--- START ---

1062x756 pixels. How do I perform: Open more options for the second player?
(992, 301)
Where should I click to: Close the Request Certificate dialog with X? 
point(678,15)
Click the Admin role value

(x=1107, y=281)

--- END ---

(Task description): Exactly the lines from the one holding "Where should I" through the end of the records above are to be returned, and nothing else.

(Result of this exercise):
Where should I click to: Close the Request Certificate dialog with X? 
point(678,15)
Click the Admin role value

(x=1107, y=281)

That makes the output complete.